Oregon researchers have used a new mass spectrometry technique to uncover a mutation that can cause leukemia. Their discovery is the first drug target uncovered by the method, which identifies abnormal cell-signaling proteins. The new technique, called protein mass spectrometry, could uncover other drug targets and reveal how drugs affect cancer cells.

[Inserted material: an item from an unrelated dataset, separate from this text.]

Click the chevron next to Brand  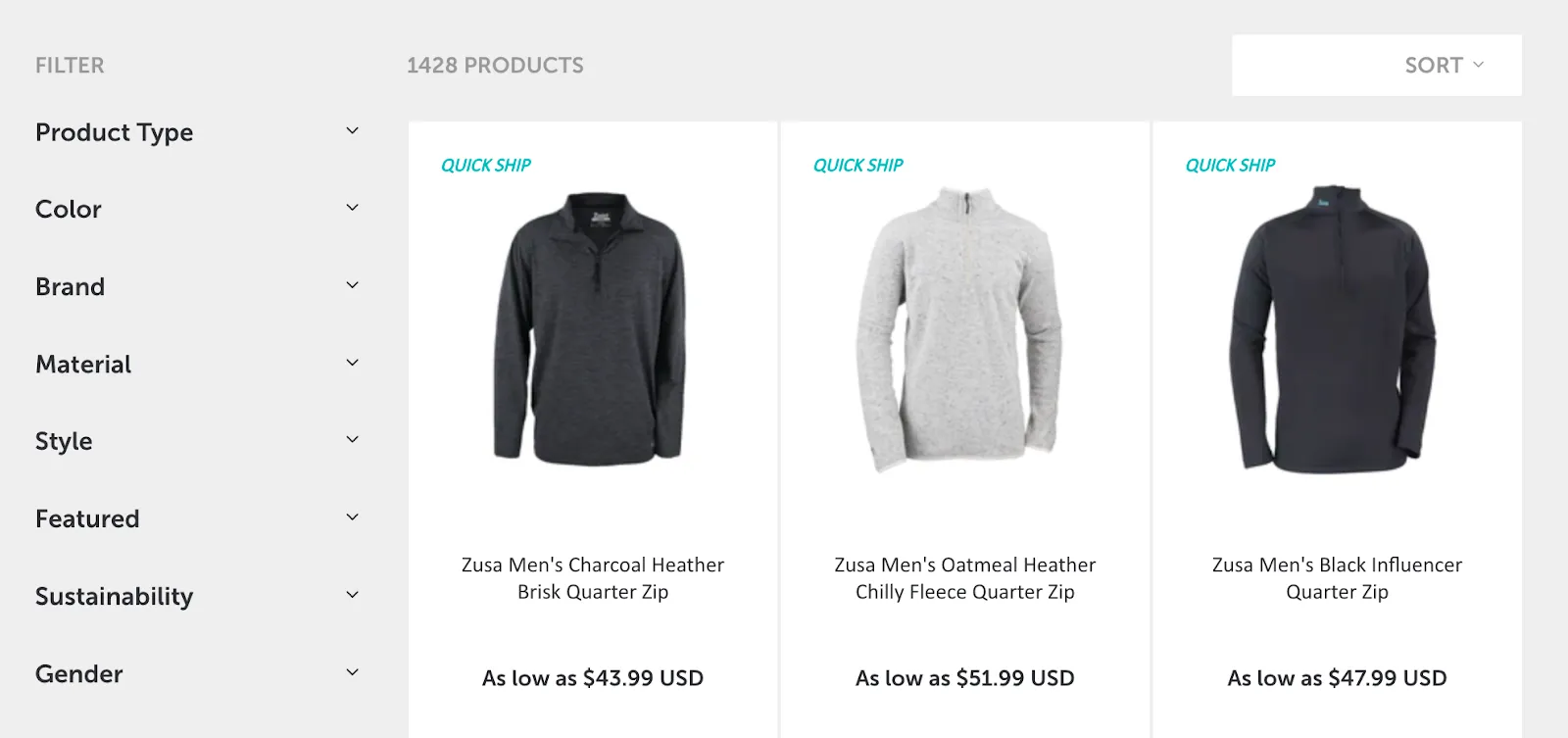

The researchers were led by Brian Druker of the Oregon Health and Science University in Portland and Roberto Polakiewicz, chief scientific officer of Cell Signaling Technology in Danvers, MA. Druker’s lab focuses on a class of 90 signaling proteins called tyrosine kinases, which have been implicated in several kinds of cancer, including leukemia, breast cancer, and lung cancer. Mutations or other genetic mistakes can cause the activity of these proteins to go awry, leading to uncontrolled cell growth and division.
In the past, these proteins have been studied by sequencing the DNA of affected individuals and looking for common mutations. But cancer isn’t simple. “There are potentially hundreds of mutations in a given patient,” says Jeffrey Tyner, a postdoc in Druker’s lab. Only some of those mutations actually contribute to the cancer – and evaluating all of them is time-consuming.
In essence, DNA sequencing reveals only what the cell could do. Protein mass spectrometry, in contrast, provides a clearer picture of what the cell is doing. That’s why Cell Signaling Technology believes its approach is more efficient. “Proteomic [mass spectrometry] gives you the true readout of what’s going on in the cell,” says Mark Cobbold, a clinician scientist at the University of Birmingham, U.K.
Druker’s mass spectrometry study focused on acute myeloid leukemia, the most common form of the disease. And, while three common gene mutations are often to blame for it, in 30 to 50 percent of cases, the cause is unknown, says Tyner.
Druker hopes to duplicate his success in previous work on another form of leukemia, which led to the first successful molecularly targeted cancer drug, Gleevec (Imatinib). Approved for clinical use in 2001, the drug works by specifically binding to an abnormal tyrosine kinase protein and inhibiting it. The drug has worked wonders for some patients. “Druker is taking molecular medicine forward. Now he’s looking for other [leukemia targets] using a proteomics approach,” Cobbold says.
Looking at a cell’s actual molecular activity using mass spectrometry lets Druker avoid much of the guesswork in searching for cancer mechanisms. Instead of years, it took his lab just weeks to uncover a mutation in a gene for a kinase called JAK3 that causes the signaling molecule to be abnormally active. They found the mutation in a cell line, then verified the result in patients.